What the heck! Their Table of Contents… is… sus…
GitHub’s co-founders: A personal blog story.
I’m sure that most of you are in love with GitHub, right? So here’s a story.
GitHub was originally founded by four co-founders. Chris Wanstrath and PJ Hyett are two of them, who neither have a blog site nor a DevCard.
chriswanstrath.com and hyett.com, shown side-by-side.
How about the other two? Well, Scott Chacon and Tom Preston-Werner have their own personal blog sites (hooray!), but don’t expect their blog sites look like this:
A glimpse of daily-dev-tips.com.
Instead, they are just some plain old boring blue links:
scottchacon.com and tom.preston-werner.com, shown side-by-side.
Something is kinda off here. Daniel Stenberg, aka. the creator of the infamous cURL software, also opts for these boring blue links.
And while Brendan Eich and Guido Van Rossum, the respective creators of JavaScript and Python, moves away from these boring links, they never put their content on the JavaScript and Python post collections over DEV and Hashnode, although they are the creator of these languages.
What else? Linus Torvalds? Meh. Pieter Levels? Same set of blue boring links. Solomon Hykes, the original creator of Docker? None, just Twitter and the Fediverse.

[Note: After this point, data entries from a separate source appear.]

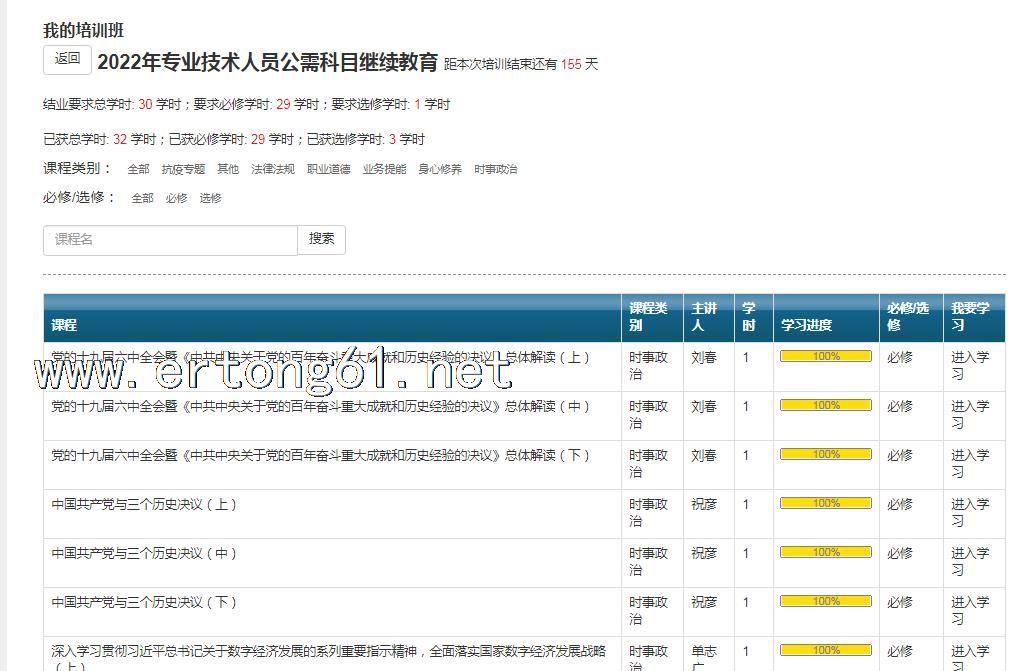
Task: Focus the 课程名 search input field
Action: 170,240
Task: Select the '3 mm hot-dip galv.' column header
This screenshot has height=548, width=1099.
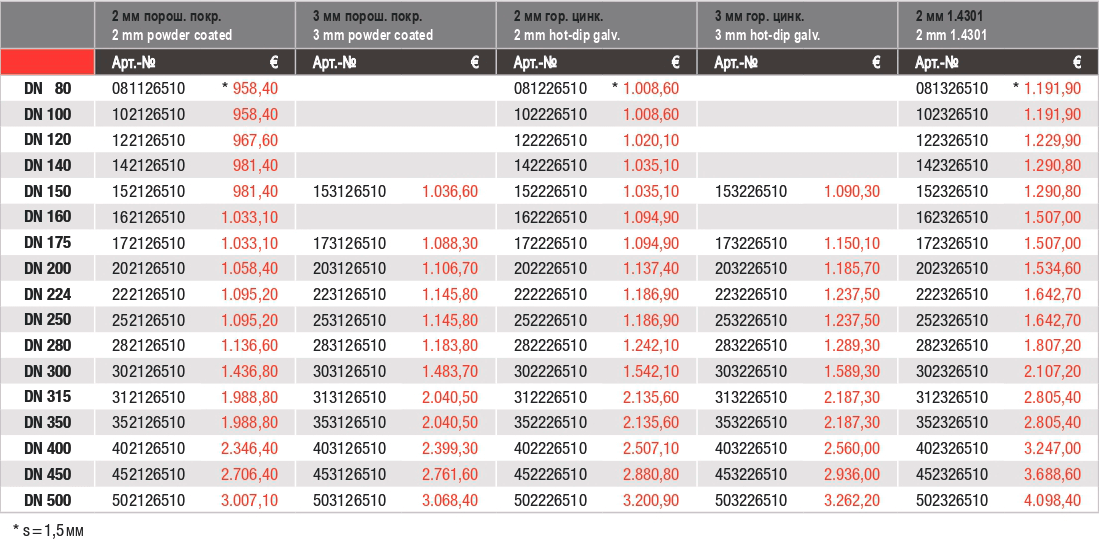Action: click(x=797, y=25)
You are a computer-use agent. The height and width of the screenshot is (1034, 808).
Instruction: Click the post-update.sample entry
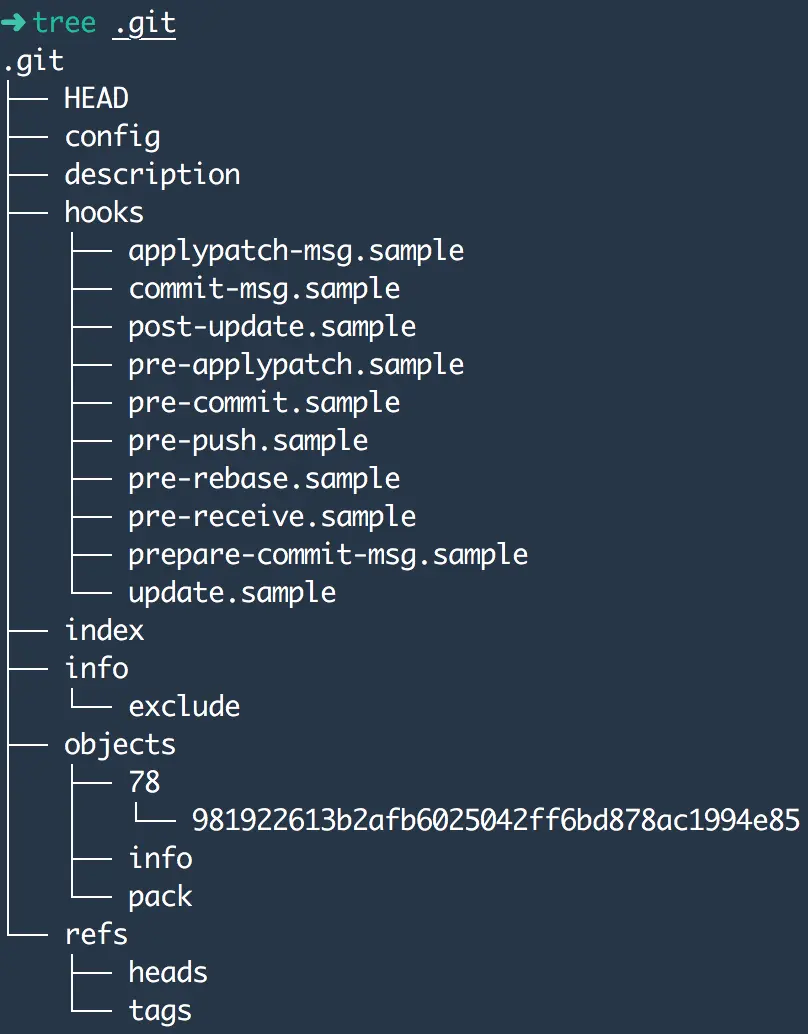pos(272,327)
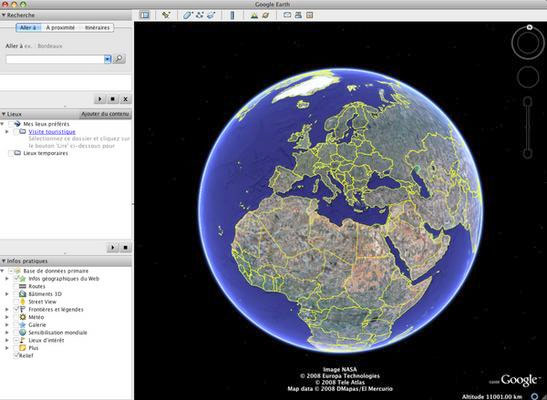Click the Ajouter du contenu button
Image resolution: width=547 pixels, height=400 pixels.
(105, 114)
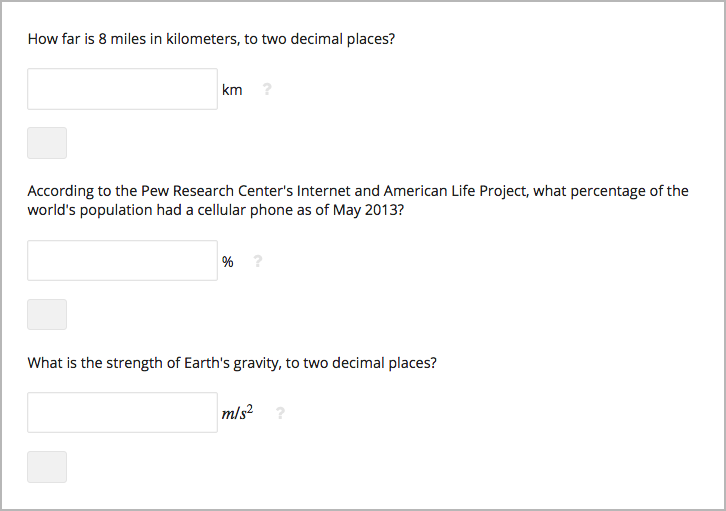Focus the Earth's gravity answer input field
Image resolution: width=726 pixels, height=511 pixels.
point(122,413)
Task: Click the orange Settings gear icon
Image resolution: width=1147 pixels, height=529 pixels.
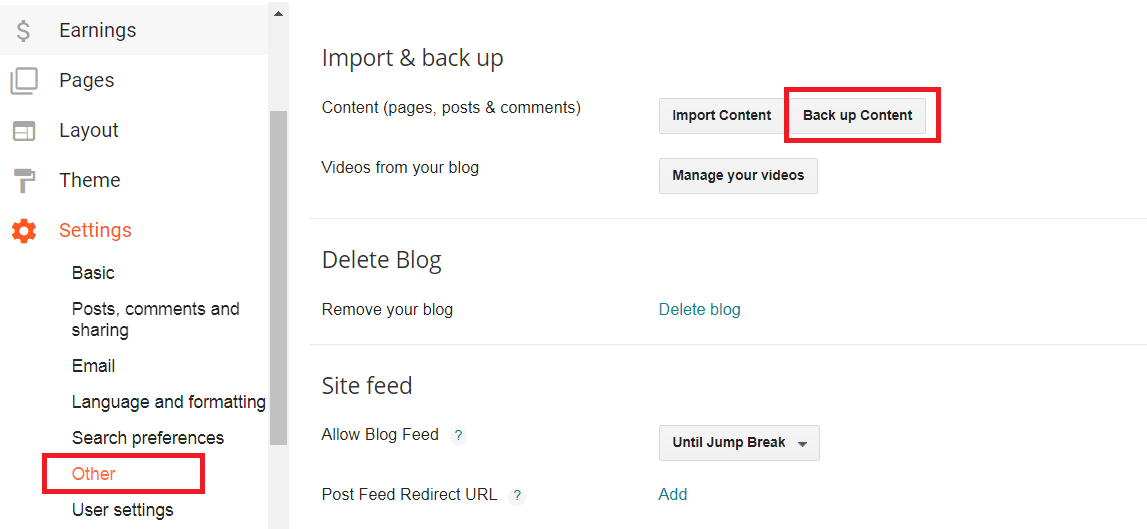Action: pos(24,231)
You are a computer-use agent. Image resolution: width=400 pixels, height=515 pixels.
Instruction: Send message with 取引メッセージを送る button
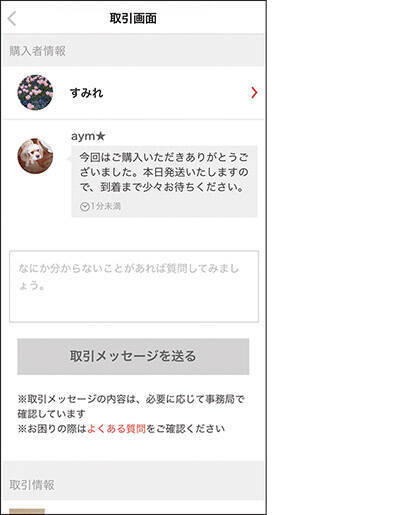133,356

It feels that everyone who are OG creators of these great software are still staying away from the so-called “developer’s best social media (or blog)” platforms. Many of them are way more experienced than those featured on the Hashnode’s front page, for making that programming language, that trending libraries and frameworks that are still being discussed over these platforms.
The Featured Developers list on Hashnode’s homepage.
As a software developer, your main purpose is to solve problems through programming your very own software. Not making more content, publish them on the happiest place for devs, and beg for likes, Notion saves, and follows.
You don’t have to be beautiful on DEV, Hashnode, Medium and so to be useful and successful. If you would like to be like them, focus on writing quality code, not quality content.
There are still many ways where content could be improved, like updating your favorite framework’s documentation, updating wikis, or adding more demos and tutorials, but engagement-hungry posts won’t help you and people in the long-term.
That two devs who are still living without a blog site today had built a product and company which have been bought billions by Microsoft. Now how about you, an (ex-)user of that platform?